Requirement = Pull out every line below that contains the word "Switch", and copy each of those lines in full.

------------------------------

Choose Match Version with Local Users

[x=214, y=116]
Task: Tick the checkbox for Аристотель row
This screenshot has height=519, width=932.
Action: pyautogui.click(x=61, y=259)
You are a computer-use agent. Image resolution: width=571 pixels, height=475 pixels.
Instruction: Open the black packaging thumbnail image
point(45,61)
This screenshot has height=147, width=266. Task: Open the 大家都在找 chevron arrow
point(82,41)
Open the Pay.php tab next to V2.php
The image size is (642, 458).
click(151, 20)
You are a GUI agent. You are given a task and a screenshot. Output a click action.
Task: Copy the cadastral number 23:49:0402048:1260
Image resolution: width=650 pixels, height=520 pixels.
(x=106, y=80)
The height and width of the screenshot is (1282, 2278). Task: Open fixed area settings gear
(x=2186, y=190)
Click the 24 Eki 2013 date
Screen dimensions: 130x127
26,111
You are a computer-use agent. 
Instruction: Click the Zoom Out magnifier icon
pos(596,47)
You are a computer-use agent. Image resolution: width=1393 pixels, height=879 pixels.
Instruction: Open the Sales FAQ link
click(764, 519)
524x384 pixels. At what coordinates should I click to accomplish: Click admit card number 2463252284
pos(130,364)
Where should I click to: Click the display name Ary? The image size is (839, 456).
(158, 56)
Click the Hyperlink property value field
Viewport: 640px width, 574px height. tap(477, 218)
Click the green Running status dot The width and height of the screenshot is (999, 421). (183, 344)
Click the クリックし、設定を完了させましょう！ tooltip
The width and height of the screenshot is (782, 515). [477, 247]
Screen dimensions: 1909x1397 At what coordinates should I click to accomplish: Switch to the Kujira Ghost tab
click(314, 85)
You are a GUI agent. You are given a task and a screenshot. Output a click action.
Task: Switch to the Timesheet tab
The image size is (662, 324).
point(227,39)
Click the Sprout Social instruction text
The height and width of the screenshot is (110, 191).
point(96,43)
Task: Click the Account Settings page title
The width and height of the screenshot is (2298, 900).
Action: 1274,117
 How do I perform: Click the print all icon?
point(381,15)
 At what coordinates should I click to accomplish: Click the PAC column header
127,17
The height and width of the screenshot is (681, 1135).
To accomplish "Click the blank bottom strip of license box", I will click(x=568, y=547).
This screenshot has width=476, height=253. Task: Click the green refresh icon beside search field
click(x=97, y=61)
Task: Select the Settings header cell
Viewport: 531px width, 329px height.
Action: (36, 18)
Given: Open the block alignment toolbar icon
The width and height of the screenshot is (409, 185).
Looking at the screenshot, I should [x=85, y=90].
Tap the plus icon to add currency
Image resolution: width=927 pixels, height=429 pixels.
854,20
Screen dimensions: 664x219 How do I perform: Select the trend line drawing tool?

------------------------------

Right answer =
Screen dimensions: 1909x1397 At what coordinates should I click to accomplish: Switch to the Kujira Ghost tab
Task: Switch to the Timesheet tab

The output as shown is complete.